After hitting new highs in 2023, US lower 48 oil production growth will begin to slow considerably in 2024 and beyond

Cold weather impacts on US natural gas – Randall Collum and Amir Rejvani

Labour Party’s North Sea tax plans risk long-term pain for short-term gain

Reimagining the SPR – Daleep Singh and Arnab Datta

Pump the brakes on big transmission – Vincent Duane

Quote of the week

“Nothing that we are doing, nothing that President Biden has sought to do, has any political motivation or ideological rationale. It’s entirely a reaction to science, to the mathematics and physics that explain what is happening.”

John Kerry, President Joe Biden’s special presidential envoy for climate, rejected suggestions that political considerations were shaping the administration’s climate and energy policies. Kerry will step down from his climate role soon to work on President Biden’s re-election campaign, and will be replaced by John Podesta, currently an adviser at the White House.

Chart of the week

This comes from our latest analysis of the levelised cost of electricity (LCOE) in the Asia-Pacific region. There are several interesting aspects of this chart, but the one that I think is most noteworthy is the resumption of the downward trend in costs for solar and wind power and battery storage. Costs for these technologies rose in 2021 but have subsequently fallen back.

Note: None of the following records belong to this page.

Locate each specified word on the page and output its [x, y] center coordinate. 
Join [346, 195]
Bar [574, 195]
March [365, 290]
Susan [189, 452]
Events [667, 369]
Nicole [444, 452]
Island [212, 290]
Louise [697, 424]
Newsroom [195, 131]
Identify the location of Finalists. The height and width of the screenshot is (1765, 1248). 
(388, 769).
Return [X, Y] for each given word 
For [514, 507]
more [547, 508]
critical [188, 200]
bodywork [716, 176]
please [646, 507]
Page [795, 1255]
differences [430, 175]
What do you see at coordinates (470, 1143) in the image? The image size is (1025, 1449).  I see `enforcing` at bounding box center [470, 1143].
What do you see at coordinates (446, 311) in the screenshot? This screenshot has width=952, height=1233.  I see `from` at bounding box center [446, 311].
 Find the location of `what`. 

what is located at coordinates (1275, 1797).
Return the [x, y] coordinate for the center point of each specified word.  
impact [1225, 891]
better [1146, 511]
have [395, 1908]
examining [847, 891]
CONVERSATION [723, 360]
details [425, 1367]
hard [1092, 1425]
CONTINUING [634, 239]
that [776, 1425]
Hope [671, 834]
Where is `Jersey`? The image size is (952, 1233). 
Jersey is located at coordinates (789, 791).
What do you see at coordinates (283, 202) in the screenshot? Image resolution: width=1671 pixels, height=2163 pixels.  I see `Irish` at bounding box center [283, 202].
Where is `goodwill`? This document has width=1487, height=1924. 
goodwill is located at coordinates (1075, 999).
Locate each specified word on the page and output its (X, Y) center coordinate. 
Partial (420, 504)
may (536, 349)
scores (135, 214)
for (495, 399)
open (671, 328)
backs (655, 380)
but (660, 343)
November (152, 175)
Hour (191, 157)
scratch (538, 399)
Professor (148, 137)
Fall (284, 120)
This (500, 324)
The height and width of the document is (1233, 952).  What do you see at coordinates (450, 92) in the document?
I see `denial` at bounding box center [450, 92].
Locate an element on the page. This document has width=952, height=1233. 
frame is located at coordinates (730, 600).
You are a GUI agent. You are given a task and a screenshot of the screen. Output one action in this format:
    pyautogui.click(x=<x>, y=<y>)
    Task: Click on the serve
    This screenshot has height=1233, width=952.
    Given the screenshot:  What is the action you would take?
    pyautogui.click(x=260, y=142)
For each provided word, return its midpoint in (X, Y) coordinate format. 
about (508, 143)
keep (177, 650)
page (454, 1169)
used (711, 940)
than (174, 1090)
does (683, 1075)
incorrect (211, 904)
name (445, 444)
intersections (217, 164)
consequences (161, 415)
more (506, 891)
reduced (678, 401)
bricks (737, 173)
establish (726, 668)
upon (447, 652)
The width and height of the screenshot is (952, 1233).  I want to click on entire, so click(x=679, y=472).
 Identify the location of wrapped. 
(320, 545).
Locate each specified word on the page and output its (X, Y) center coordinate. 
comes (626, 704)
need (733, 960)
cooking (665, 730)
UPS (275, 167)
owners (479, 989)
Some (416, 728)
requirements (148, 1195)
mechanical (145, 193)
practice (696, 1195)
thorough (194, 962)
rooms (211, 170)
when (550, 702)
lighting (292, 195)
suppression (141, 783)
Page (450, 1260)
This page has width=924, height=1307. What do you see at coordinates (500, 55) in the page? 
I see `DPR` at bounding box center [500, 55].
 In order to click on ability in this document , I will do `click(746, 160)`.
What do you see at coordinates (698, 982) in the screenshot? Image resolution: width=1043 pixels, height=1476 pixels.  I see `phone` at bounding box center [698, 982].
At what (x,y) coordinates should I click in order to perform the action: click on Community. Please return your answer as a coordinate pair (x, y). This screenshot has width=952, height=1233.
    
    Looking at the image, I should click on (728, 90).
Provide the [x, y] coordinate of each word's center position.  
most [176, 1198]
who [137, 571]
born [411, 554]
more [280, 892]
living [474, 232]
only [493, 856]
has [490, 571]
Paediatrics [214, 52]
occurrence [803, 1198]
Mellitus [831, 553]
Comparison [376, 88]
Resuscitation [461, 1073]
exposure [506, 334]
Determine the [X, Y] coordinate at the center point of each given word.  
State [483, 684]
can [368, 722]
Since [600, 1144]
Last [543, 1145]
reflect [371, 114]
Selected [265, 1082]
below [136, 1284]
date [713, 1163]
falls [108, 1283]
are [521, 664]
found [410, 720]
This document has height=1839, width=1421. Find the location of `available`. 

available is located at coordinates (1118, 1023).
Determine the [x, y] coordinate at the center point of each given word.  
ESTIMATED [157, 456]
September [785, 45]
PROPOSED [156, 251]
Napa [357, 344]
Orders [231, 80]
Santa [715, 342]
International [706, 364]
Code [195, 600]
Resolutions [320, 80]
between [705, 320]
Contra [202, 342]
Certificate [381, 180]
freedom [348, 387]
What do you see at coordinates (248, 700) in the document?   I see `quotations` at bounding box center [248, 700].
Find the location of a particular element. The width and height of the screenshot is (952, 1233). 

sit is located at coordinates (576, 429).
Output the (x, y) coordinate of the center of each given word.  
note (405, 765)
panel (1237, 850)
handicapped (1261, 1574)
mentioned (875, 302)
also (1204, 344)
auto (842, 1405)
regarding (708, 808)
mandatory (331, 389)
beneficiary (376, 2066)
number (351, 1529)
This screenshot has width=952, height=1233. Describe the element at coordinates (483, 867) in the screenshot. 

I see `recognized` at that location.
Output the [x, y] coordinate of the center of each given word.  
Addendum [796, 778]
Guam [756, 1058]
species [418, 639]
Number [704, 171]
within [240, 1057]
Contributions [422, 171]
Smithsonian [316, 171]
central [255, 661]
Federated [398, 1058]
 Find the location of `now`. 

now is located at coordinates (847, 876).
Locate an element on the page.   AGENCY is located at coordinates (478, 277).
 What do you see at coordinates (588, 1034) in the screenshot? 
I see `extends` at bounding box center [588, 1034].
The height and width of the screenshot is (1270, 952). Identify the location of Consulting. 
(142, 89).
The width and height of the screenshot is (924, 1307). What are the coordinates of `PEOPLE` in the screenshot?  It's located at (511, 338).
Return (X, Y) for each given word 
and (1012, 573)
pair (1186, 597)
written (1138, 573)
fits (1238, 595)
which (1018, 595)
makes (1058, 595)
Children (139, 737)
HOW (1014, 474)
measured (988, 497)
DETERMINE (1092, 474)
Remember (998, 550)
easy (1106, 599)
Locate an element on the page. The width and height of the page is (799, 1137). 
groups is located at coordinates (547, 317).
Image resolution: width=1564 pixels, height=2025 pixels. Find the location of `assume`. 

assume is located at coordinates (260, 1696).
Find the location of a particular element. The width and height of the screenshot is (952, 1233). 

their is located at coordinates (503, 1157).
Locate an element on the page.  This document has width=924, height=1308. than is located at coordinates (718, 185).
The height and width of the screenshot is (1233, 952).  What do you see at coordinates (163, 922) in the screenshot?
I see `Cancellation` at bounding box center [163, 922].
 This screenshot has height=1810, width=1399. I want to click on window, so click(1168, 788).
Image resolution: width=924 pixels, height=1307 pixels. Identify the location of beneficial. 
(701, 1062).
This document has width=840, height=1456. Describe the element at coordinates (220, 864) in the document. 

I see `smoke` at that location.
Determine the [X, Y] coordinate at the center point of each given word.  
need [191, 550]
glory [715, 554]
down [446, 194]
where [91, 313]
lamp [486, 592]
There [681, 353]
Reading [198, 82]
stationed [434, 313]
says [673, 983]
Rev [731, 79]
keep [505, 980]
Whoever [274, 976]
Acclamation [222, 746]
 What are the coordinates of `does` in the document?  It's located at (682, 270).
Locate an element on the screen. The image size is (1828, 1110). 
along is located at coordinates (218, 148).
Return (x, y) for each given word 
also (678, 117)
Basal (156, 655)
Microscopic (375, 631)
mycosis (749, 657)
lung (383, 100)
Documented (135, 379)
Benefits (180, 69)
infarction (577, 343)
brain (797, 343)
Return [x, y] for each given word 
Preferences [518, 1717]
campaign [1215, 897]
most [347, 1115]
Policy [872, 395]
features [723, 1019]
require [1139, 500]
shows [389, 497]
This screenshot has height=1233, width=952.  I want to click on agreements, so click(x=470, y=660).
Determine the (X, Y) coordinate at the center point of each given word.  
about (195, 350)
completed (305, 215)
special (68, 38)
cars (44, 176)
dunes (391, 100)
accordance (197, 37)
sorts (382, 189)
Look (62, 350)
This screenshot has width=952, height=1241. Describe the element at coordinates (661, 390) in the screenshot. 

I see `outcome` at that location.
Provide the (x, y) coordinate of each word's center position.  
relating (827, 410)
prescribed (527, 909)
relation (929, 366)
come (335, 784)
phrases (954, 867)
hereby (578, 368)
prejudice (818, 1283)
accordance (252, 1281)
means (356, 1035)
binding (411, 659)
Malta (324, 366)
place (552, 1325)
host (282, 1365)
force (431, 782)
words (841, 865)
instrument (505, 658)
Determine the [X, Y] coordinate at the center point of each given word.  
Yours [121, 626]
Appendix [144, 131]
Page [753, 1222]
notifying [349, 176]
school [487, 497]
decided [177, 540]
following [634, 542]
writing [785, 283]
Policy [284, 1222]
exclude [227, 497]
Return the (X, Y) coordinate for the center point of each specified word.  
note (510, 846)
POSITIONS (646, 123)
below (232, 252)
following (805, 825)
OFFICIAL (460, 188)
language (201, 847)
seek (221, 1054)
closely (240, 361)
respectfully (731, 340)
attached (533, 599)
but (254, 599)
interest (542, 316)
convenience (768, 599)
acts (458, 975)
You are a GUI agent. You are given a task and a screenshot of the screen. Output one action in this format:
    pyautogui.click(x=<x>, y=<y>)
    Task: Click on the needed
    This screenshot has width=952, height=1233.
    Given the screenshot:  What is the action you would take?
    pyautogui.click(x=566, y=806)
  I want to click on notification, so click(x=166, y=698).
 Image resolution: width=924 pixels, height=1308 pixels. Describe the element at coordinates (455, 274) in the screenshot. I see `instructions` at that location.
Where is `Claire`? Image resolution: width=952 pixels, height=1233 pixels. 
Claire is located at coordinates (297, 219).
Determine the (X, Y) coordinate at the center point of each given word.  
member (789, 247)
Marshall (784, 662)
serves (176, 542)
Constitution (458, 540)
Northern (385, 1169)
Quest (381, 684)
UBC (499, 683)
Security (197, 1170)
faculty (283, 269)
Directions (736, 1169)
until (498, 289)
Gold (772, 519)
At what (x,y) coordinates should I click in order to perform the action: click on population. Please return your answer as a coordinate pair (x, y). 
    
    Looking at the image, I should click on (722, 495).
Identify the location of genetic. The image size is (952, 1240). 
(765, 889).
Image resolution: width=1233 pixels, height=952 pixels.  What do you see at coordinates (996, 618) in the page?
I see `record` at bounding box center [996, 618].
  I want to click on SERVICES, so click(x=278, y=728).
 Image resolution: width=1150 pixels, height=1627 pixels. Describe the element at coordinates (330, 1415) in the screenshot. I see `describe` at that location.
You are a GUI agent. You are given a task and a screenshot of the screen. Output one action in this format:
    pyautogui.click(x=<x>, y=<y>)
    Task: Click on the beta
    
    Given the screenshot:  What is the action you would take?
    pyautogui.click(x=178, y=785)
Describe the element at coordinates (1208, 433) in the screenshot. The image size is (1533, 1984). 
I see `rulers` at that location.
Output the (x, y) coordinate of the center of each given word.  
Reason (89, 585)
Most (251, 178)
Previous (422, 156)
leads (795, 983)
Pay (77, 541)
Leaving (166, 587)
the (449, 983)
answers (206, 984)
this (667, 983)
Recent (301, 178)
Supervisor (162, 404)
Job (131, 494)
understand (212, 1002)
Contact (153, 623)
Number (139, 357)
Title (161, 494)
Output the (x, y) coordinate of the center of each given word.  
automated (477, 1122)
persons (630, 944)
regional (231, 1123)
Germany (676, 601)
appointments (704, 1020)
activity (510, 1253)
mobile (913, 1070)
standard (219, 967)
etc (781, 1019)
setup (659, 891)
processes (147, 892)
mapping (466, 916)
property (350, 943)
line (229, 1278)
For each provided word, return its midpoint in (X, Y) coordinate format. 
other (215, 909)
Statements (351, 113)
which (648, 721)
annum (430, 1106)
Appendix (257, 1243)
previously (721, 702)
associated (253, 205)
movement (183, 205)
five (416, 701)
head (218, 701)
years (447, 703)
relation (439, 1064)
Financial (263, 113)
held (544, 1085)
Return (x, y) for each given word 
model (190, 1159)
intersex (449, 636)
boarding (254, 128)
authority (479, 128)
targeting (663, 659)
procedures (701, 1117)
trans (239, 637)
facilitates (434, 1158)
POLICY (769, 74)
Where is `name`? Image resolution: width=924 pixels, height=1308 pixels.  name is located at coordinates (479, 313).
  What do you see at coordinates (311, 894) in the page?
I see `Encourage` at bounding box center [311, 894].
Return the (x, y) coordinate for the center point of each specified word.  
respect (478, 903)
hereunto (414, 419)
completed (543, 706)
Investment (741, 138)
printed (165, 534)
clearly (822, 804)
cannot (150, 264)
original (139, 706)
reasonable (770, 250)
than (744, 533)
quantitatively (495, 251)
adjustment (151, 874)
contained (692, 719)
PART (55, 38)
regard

Meanwhile, costs for coal and gas-fired thermal generation have continued to increase. As a result, renewable energy is increasingly competitive with coal power. Utility-scale photovoltaic solar has emerged in 2023 as the cheapest power source in the Asia-Pacific region, while onshore wind is expected to become cheaper than coal after 2025. China is leading the way in reducing the cost of renewables, with wind and utility-scale solar 40% to 70% cheaper than in other Asia Pacific markets.